WHAT TO WORK ON: The answer must be one number: how many lines of the records contain "computer".

INFORMATION SUPPLIED:
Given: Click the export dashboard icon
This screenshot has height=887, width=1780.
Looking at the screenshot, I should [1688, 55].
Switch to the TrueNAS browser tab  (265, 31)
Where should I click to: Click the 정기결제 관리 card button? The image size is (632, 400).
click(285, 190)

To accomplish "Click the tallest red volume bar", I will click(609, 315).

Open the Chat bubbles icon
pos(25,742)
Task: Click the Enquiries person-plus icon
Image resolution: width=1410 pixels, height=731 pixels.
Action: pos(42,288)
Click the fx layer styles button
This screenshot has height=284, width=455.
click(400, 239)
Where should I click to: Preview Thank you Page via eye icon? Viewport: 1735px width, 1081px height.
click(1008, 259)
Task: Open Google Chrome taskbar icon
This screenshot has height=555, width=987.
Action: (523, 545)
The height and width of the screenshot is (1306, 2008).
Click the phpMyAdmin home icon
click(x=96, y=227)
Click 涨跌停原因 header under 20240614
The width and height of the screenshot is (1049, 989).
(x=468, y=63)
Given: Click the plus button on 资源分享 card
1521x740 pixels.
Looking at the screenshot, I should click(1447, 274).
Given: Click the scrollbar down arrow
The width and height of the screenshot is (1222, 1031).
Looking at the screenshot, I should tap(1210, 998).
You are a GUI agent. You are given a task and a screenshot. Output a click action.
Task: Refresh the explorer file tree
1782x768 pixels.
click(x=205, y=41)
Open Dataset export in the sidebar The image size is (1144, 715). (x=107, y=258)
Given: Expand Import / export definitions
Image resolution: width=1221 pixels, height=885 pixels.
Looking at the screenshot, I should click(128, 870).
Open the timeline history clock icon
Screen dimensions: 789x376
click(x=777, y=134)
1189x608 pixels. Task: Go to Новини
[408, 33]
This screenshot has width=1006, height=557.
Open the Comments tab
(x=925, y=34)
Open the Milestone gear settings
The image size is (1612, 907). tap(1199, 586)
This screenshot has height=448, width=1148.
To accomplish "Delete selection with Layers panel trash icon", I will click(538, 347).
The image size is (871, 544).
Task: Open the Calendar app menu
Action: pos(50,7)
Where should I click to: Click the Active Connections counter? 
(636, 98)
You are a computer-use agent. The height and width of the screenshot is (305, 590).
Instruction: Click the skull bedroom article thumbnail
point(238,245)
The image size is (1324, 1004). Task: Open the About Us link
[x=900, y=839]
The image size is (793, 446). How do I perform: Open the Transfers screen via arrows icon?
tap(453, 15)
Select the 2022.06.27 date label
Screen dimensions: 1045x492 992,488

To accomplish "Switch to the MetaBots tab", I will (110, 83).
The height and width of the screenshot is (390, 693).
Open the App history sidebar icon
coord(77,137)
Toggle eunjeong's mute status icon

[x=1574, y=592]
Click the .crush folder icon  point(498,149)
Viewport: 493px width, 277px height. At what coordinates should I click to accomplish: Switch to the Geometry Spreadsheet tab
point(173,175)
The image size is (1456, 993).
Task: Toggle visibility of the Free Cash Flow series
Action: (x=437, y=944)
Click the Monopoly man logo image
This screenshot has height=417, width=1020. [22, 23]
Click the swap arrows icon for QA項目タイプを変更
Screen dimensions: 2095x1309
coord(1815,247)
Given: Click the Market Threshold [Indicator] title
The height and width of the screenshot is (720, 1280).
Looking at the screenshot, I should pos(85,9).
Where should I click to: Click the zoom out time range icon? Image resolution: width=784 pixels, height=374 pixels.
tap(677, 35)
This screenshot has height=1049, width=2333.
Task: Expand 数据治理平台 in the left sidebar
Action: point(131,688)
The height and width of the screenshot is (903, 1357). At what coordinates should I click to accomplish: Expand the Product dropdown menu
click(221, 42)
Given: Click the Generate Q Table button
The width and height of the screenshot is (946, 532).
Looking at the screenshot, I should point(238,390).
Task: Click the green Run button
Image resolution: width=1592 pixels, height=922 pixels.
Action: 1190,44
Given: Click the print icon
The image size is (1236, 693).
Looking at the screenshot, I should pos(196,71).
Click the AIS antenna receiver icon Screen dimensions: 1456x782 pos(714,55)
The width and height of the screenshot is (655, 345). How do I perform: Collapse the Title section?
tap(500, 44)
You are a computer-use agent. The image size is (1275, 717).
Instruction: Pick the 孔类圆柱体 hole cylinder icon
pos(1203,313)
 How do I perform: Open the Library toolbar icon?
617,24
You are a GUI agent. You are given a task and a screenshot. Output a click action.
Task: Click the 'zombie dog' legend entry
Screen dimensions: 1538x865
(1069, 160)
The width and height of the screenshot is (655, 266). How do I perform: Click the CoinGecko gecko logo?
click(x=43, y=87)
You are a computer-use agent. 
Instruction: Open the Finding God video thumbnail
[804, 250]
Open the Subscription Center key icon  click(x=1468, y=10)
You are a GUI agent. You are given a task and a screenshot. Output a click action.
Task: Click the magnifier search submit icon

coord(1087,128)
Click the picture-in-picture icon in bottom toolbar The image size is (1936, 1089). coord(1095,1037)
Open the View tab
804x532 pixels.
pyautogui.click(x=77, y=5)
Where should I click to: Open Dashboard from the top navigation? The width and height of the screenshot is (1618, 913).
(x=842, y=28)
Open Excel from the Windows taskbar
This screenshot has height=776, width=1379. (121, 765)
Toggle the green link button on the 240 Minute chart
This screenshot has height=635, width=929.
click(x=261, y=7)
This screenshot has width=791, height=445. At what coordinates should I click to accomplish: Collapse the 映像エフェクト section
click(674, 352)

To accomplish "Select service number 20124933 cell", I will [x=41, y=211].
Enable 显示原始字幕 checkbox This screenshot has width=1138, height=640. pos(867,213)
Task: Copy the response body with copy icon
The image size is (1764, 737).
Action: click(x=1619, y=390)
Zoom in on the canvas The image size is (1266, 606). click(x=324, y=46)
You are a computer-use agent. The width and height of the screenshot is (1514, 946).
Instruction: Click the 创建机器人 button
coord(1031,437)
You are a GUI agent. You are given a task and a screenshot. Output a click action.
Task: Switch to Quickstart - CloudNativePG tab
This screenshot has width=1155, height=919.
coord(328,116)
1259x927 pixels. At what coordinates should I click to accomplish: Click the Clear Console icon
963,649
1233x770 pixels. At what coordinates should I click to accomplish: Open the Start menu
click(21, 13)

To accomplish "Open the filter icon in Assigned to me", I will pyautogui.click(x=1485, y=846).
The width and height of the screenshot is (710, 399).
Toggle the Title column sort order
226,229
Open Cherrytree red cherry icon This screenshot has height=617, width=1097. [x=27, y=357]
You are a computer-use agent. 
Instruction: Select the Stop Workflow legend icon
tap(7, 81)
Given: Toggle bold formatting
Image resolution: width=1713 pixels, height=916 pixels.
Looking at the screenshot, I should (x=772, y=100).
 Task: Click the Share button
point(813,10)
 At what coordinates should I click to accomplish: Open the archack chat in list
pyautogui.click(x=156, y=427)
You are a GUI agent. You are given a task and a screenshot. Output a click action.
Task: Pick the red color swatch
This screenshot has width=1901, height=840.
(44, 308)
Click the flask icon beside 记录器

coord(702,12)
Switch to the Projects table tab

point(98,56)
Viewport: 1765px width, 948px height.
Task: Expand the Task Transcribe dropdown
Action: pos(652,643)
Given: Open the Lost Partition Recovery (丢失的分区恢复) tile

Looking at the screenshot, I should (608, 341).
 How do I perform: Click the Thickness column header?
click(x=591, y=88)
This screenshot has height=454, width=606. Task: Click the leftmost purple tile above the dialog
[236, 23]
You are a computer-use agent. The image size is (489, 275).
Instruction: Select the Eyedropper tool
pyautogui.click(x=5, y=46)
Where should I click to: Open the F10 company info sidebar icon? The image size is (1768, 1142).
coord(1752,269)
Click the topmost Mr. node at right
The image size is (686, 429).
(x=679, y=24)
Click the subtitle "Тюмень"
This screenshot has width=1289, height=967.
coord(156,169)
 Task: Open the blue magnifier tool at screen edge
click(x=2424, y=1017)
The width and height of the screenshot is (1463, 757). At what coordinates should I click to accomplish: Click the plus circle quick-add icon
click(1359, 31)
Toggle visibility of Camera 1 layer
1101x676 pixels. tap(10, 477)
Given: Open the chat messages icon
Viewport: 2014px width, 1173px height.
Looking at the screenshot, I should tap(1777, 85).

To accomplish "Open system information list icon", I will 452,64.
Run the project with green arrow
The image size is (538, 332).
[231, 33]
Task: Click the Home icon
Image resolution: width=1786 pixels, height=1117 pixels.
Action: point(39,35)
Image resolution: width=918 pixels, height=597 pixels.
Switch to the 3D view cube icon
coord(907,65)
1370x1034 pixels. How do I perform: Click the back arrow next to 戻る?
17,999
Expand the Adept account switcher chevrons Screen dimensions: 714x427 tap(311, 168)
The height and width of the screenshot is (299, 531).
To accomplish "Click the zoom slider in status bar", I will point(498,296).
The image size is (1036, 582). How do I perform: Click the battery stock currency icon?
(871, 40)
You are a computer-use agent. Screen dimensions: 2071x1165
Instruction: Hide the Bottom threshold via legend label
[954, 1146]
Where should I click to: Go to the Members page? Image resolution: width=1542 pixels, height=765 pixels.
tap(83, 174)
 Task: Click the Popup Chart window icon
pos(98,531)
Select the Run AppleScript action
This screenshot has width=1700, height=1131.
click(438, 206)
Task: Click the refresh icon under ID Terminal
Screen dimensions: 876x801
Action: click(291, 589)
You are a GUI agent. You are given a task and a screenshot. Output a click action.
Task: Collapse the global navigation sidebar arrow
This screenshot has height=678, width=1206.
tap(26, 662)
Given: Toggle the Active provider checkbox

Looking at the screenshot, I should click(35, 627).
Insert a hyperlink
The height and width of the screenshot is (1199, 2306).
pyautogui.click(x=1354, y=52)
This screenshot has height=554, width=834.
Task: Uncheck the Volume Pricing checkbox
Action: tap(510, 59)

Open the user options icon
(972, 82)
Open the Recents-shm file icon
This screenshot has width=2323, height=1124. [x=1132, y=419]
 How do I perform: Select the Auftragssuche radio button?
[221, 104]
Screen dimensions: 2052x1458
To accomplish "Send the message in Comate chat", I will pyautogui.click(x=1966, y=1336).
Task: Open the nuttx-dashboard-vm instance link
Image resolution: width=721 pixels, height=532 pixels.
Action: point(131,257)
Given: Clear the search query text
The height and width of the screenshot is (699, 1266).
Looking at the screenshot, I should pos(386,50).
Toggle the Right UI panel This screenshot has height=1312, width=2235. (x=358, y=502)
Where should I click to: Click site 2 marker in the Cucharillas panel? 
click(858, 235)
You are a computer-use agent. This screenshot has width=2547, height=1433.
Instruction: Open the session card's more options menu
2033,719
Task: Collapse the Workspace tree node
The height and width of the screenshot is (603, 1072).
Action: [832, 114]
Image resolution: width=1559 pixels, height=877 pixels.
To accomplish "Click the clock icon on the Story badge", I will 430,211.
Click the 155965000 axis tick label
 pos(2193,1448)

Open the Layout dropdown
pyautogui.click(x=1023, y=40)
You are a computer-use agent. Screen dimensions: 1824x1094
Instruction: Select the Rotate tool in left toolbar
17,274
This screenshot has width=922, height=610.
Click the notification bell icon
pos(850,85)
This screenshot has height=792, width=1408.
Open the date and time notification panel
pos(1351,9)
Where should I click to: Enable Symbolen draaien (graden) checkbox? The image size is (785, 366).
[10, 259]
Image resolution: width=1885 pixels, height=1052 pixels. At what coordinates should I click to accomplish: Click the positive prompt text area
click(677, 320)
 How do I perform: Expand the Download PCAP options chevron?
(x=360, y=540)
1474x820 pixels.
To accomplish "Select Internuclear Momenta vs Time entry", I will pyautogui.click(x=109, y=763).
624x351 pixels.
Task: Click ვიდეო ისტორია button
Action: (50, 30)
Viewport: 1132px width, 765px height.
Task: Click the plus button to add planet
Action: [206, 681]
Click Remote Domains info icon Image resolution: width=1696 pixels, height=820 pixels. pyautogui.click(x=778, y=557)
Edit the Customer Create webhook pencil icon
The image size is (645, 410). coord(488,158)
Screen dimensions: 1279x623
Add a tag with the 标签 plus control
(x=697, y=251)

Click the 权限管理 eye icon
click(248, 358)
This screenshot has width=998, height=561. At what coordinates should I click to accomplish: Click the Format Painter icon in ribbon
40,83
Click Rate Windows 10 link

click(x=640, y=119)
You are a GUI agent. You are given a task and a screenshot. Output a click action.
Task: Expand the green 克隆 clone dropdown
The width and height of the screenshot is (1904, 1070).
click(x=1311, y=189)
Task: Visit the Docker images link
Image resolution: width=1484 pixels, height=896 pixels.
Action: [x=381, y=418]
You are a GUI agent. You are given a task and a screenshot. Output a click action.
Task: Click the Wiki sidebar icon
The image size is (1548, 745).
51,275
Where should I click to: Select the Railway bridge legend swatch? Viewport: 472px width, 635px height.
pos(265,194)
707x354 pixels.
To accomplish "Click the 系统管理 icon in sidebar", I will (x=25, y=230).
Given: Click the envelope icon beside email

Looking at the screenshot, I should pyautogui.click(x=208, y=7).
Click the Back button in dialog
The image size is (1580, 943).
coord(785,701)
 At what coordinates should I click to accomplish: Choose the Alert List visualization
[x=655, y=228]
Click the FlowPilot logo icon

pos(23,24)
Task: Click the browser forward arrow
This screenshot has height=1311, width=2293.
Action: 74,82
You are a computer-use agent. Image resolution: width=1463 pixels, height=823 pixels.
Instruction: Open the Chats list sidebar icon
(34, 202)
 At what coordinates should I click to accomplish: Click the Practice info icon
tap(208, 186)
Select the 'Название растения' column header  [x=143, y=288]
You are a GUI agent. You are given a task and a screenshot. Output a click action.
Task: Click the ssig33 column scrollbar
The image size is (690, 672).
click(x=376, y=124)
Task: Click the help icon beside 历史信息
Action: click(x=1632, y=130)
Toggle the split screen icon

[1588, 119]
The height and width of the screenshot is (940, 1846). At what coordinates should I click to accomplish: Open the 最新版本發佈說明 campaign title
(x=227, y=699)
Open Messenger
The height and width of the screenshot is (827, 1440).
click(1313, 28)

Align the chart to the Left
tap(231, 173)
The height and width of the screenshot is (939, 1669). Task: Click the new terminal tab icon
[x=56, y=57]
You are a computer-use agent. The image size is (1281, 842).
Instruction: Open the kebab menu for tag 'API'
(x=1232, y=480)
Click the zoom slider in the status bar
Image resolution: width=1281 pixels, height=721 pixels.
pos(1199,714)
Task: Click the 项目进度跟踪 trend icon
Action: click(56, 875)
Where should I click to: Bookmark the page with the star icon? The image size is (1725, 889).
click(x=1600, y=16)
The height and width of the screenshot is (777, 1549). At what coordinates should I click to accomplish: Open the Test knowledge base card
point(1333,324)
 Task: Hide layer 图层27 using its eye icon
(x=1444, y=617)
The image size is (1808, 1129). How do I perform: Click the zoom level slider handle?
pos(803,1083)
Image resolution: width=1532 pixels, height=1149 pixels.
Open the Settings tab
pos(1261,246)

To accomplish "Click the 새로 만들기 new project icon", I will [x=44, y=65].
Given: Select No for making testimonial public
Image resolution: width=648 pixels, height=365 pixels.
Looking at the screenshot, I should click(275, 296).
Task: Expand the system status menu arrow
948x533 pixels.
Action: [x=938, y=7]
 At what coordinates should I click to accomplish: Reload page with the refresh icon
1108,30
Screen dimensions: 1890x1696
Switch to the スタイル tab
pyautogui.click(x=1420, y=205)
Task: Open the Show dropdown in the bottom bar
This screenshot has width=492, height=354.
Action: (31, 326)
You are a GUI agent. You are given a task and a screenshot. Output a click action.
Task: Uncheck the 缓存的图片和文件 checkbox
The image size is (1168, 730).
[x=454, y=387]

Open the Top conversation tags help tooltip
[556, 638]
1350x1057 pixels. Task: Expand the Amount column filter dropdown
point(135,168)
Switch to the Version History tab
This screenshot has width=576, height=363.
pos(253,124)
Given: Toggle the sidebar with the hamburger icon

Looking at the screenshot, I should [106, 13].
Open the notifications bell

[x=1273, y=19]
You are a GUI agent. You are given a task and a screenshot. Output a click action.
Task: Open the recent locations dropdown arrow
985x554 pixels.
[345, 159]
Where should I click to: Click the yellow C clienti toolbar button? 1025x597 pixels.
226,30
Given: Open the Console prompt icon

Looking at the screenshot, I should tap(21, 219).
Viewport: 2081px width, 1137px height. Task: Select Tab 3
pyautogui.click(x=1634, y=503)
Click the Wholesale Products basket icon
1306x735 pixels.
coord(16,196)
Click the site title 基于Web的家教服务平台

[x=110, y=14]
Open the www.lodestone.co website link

SOLUTION TO THE PROBLEM: 11